There, they stole weapons and food and went inland to a place which is now known as Brady’s Lookout. It was safe. They lived there in hiding while they rode out to rob people. The gang became known as Brady’s Bunch.
Matthew nearly died when a man called Thomas Kenton, who had been receiving their loot, betrayed him. Kenton and two soldiers hit him and tied him up. The soldiers went to fetch more men. While Kenton was out of the hut, Matthew managed to burn through his ropes and grab Kenton’s gun.

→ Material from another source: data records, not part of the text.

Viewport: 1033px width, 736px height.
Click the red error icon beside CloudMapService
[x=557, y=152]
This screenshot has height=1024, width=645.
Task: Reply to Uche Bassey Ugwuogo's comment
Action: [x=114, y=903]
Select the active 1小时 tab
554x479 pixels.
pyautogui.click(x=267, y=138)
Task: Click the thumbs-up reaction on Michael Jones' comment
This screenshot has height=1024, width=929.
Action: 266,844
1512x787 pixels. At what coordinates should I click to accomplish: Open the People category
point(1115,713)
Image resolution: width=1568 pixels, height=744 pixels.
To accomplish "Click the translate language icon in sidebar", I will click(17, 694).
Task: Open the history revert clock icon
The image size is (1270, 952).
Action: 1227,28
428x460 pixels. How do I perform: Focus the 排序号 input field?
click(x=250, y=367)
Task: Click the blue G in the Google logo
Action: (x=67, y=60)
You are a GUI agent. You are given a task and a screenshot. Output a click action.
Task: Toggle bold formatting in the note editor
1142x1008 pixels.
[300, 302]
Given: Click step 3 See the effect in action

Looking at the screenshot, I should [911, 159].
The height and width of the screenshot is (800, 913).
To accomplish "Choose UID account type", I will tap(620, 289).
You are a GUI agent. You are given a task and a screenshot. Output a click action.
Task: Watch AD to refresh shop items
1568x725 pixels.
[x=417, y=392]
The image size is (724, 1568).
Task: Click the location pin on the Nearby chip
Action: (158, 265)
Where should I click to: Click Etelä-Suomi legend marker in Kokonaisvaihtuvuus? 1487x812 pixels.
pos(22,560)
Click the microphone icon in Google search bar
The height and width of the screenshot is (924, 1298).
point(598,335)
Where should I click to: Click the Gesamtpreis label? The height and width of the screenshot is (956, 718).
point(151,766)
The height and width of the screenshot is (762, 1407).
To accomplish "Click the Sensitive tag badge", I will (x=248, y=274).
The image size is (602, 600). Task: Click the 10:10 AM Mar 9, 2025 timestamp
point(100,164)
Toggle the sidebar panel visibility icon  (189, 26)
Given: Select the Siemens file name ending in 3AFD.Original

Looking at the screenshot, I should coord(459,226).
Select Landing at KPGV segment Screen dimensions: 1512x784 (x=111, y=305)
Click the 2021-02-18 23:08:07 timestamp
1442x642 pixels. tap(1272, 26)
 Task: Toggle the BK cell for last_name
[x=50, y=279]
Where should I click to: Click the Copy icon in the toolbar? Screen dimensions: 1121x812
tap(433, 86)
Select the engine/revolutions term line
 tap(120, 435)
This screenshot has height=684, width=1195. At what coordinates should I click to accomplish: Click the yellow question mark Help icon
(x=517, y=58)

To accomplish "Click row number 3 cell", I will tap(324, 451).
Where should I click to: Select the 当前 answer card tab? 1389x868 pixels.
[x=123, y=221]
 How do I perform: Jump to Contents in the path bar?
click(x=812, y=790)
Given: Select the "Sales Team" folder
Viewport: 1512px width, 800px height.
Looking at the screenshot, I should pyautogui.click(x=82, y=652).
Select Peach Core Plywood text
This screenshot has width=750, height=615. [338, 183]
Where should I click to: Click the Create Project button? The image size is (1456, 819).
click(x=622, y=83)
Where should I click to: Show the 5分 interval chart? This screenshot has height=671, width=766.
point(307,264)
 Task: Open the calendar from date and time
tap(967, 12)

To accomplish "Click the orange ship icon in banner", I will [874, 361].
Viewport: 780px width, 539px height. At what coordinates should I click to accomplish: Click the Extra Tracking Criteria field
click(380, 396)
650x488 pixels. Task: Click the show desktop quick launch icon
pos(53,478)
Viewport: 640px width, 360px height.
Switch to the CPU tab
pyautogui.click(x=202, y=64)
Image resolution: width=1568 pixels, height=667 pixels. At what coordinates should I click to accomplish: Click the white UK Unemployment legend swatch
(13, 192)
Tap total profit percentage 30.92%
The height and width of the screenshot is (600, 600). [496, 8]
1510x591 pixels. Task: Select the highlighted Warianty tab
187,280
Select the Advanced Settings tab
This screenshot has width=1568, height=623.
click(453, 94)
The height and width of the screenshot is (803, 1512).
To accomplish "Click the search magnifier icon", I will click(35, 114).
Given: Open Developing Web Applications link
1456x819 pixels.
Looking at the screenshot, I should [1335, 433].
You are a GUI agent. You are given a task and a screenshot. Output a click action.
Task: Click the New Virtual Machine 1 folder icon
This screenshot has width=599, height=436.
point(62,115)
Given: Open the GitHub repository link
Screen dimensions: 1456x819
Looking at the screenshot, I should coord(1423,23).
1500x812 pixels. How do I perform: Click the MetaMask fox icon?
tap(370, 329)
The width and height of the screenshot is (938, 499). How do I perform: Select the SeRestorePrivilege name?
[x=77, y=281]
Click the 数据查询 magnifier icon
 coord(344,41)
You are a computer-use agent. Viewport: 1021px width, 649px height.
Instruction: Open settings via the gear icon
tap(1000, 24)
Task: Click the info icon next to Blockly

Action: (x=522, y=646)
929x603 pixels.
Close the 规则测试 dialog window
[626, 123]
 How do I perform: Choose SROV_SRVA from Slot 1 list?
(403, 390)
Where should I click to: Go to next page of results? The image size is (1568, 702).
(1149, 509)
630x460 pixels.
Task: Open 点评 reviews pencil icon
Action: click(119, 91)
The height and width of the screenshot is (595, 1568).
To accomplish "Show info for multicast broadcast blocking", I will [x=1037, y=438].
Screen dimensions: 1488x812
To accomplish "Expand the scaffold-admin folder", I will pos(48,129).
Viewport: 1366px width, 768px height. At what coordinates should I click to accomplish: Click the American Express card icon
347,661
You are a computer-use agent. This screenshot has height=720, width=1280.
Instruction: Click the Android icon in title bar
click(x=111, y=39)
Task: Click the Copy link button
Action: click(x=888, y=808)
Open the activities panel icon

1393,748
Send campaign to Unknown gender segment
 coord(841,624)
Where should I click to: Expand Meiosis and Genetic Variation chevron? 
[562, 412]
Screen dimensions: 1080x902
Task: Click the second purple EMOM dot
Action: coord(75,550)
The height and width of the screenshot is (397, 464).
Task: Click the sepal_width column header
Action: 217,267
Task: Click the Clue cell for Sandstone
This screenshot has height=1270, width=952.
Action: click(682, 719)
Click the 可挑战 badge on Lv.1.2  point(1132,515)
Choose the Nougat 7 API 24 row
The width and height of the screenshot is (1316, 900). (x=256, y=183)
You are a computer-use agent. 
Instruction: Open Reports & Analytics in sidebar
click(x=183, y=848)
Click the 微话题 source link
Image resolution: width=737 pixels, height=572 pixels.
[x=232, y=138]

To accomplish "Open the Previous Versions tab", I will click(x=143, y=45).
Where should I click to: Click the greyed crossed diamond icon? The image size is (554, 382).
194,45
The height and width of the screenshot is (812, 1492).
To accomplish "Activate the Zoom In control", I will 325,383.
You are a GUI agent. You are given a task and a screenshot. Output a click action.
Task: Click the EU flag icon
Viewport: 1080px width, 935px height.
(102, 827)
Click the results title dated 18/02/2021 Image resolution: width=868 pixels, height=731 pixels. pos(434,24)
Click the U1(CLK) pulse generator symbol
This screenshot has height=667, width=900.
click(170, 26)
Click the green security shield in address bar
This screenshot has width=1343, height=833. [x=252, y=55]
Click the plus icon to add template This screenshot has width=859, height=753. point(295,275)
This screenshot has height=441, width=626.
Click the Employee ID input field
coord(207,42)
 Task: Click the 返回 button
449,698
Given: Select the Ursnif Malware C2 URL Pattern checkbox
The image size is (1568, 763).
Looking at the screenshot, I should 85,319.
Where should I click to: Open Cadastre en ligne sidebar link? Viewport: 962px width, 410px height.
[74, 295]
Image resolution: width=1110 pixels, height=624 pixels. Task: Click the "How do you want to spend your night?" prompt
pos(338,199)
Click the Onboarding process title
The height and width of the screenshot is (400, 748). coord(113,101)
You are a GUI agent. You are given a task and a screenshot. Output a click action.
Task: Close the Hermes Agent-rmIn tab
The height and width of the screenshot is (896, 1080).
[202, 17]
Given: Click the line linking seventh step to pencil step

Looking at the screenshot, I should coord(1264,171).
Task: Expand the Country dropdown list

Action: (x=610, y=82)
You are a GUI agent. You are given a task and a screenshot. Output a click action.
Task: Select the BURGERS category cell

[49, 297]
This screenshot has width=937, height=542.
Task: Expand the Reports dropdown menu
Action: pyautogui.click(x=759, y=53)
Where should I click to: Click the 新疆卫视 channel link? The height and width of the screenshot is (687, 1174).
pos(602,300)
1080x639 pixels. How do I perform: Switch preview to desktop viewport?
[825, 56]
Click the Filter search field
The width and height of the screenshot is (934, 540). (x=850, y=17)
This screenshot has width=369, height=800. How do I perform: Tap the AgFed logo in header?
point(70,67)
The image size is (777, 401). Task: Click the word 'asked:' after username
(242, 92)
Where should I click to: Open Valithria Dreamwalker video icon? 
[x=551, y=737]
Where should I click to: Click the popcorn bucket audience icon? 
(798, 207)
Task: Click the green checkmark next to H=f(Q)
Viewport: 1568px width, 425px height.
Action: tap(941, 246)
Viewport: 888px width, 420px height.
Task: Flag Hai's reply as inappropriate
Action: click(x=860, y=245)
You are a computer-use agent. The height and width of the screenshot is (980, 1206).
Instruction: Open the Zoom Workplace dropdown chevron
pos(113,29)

He didn’t kill Kenton then. Matthew didn’t like killing. But Kenton lied about him, saying he had killed troopers. A year later, Matthew shot Kenton, as he was sneering that he knew Matthew didn’t kill people.
When Governor Arthur offered a huge reward for his capture, Matthew put up his own poster outside the Royal Oak Inn, offering a reward for Arthur’s capture.
Matthew’s men were loyal. One of the gang whom Matthew had kicked out for trying to rape a woman was captured, but refused to betray Matthew, even though he was to be hanged.
Over the next year, however, the men were killed off one by one, till only a few were left. The reward offered for Matthew had tripled to 300 guineas, around $700, which was a huge amount in those days. He had to get away before someone decided it was worth betraying him.
In late 1825, Matthew sent a message to the governor. He wanted to get out of the colony. If he didn’t, he’d capture an important settler, Richard Dry. But Arthur had done something Matthew didn’t know about: he had planted a traitor in Brady’s Bunch.
Matthew kept his word, capturing the whole house, with family and guests. He had a wonderful time and so did the women. He danced with them and sang for them at the piano. But a servant slipped out and brought soldiers to help. Matthew rode out with his men, wearing the hat of a Colonel Balfour, who had led the soldiers. It was typically cheeky, but this was his last success. He had been shot in the leg.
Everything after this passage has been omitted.